"The Municipal Ownership of Rubbernecks act has not yet been passed," he observed. "Consequently visitors to our City can be shown about in any way in which the party in charge chooses to choose."

"All right if you say so," said March Hare coldly. "Only I'd like to have that opinion in writing. Public officials nowadays are too prune to deny——"

"Prone, I guess you mean," laughed the Hatter gleefully.

"I prefer prune," said the March Hare, with dignity. "Public officials are too prune nowadays to deny what they say in private conversation to encourage me to take any chances."

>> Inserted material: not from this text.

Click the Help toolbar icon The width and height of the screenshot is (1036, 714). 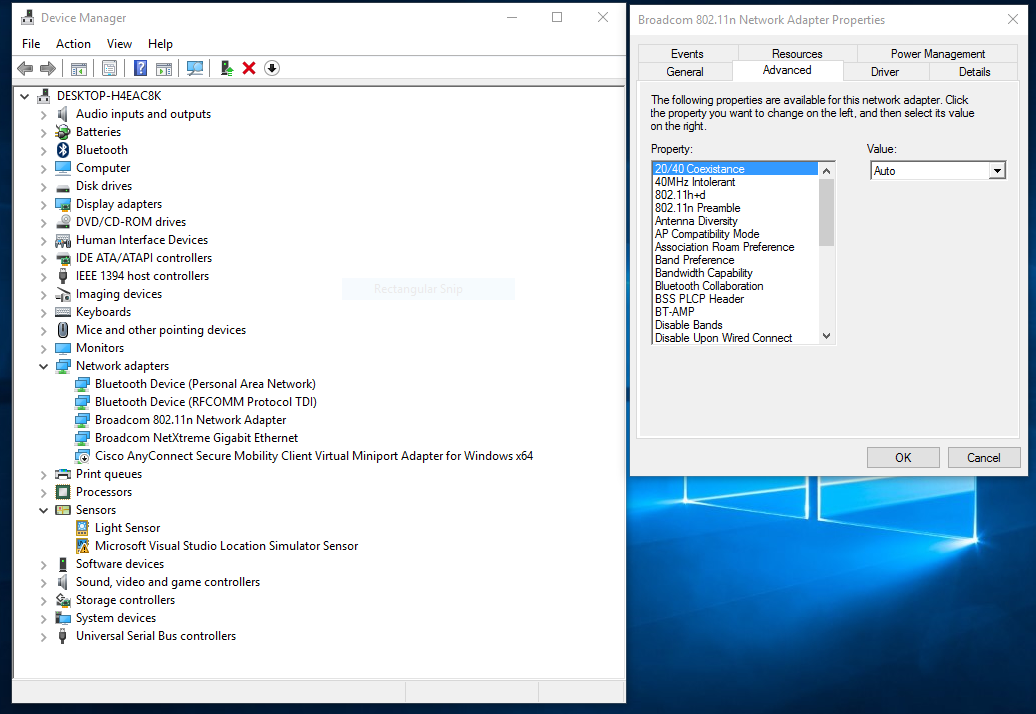140,68
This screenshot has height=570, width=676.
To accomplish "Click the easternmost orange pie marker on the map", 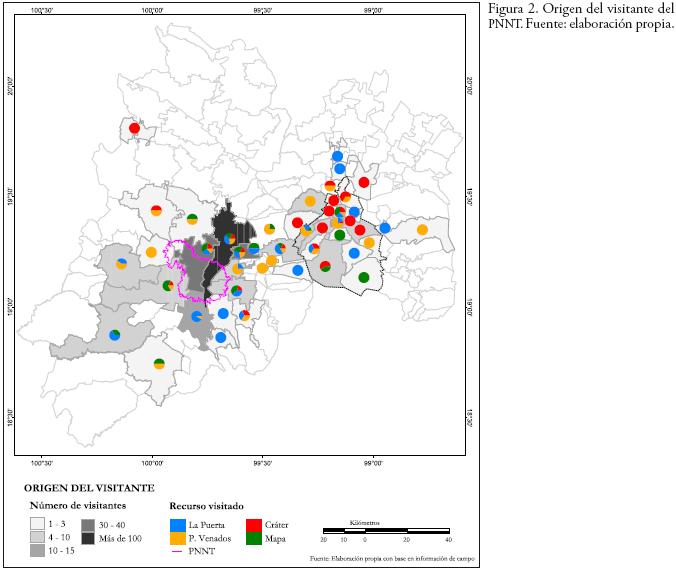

"Certainly," returned the White Knight. "I'll write it out for you with pleasure." Whereupon, taking a piece of chalk from his pocket, he wrote with it on the side of a convenient gas tank the following opinion:

IN RE WHAT TO DO NEXT

Opinion 7,543,467,223. Liber 29. Gas Tank No. 6

You can go to the People's Shoe Shop,
Or down to the new Town Pump.
You can visit the Civic Glue Shop,
Or call on the Public Chump.
You can visit the Social Rooster,
Or sample Municipal Cheese—
In short you can do what you choose ter,
And go where you dee dash please.
(Signed) John Doe White Knight,
Copperation Counsel.

Meanwhile Alice had been turned over to the Chief of Police to be cared for, and was charmed to discover that that individual was none other than her old friend the Dormouse whom she had met in her trip through Wonderland at the Hatter's tea-party.

"How did you ever come to be Chief of Police?" she cried delightedly, as she recognised him.